WRITTEN TASK: Reproduce every one of the records below word for word, leaving the pictures out.

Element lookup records
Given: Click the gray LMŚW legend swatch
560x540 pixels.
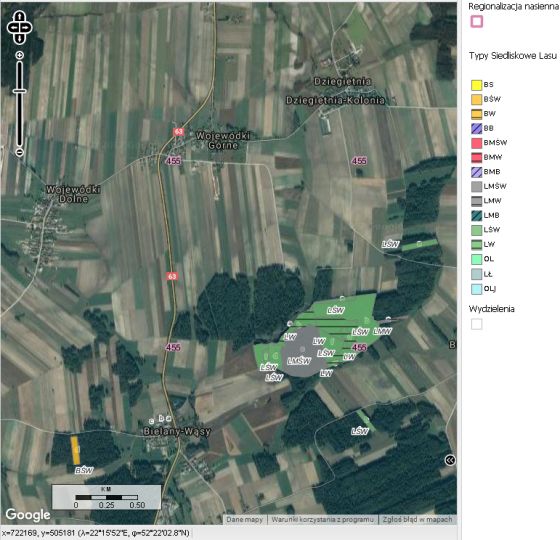Looking at the screenshot, I should (x=476, y=186).
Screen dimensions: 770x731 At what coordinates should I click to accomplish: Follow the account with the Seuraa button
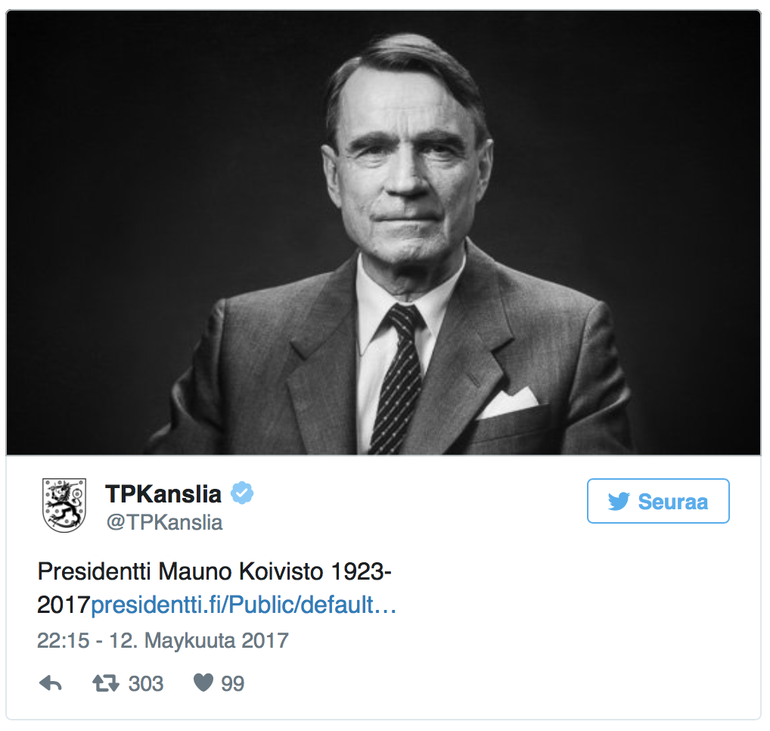(x=658, y=501)
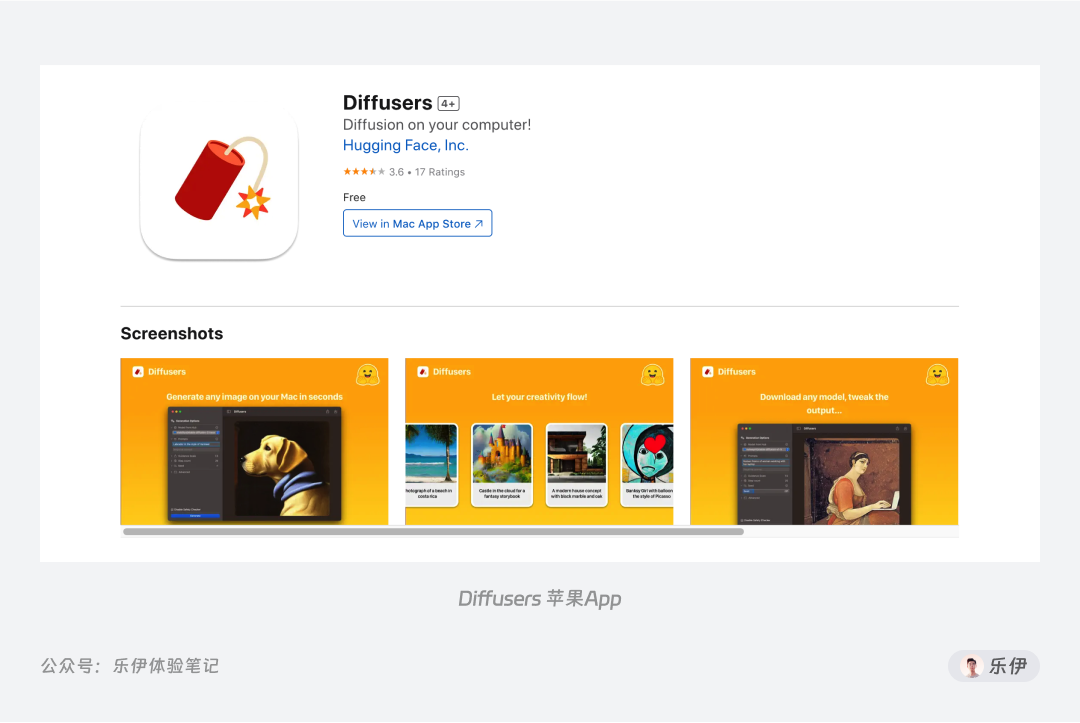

RESPONSE TO THE TASK:
Given: Click the gray LMŚW legend swatch
560x540 pixels.
Looking at the screenshot, I should (x=476, y=186).
Screen dimensions: 770x731 At what coordinates should I click to accomplish: Follow the account with the Seuraa button
(x=658, y=501)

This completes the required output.